Koyi became a missionary spending his time in northern Malawi initially at Cape Maclear and then north at Bandawe where he was able to speak and understand the Ngoni people as they had originally been from what is now South Africa. Kaning'ina was the site of a short-lived mission by Koyi and Robert Laws in 1878.
In 1882 a new station was opened and Koyi was helping.

He was working in Ekwendeni with W. A. Elmslie. Elmslie appreciated Koyi's knowledge of the local people but he criticised him for being too close. Koyi was trusted by the local chief M’mbelwa. Koyi had been trusted by David Clement Scott but Elmslie was said to be jealous of the relationship between the South Africans and their prospective converts. Elmslie distrusted George Williams who was another Lovedale trained evangelist who enjoyed the trust of the local people.

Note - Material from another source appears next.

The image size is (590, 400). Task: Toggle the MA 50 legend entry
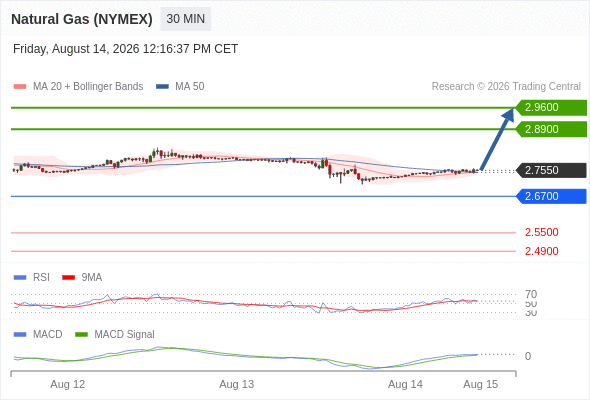coord(180,87)
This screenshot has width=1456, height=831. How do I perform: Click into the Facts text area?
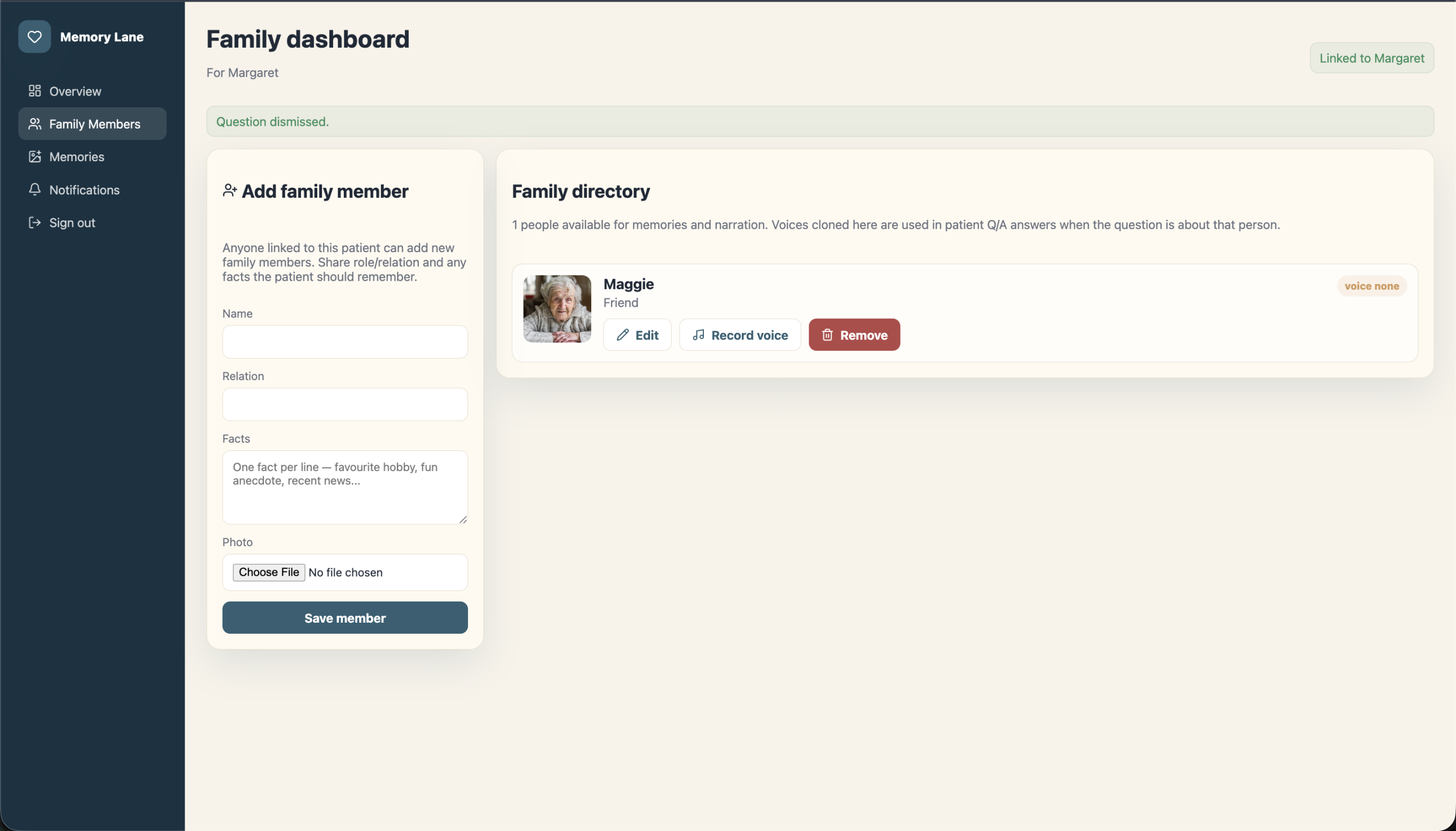[345, 487]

Others saw Koyi as Elmslie's interpreter and right-hand man and they wanted to know who would take over from him when he died.

== Death and legacy ==
Koyi died in 1886 of tuberculosis. On his deathbed Elmslie told Koyi that M'Mbelwa had agreed that the missionaries were to be allowed unrestricted access to teach and preach to his subjects.
Koyi is described as one of the "key figures in the evangelization of northern Malawi".

In the year that he died Elmslie published the first book in the Ngoni language in 1886 titled Izongoma zo ‘Mlungu, which included hymns and tracts. He later published a translation of St Mark's gospel in Ngoni and books on the Ngoni language.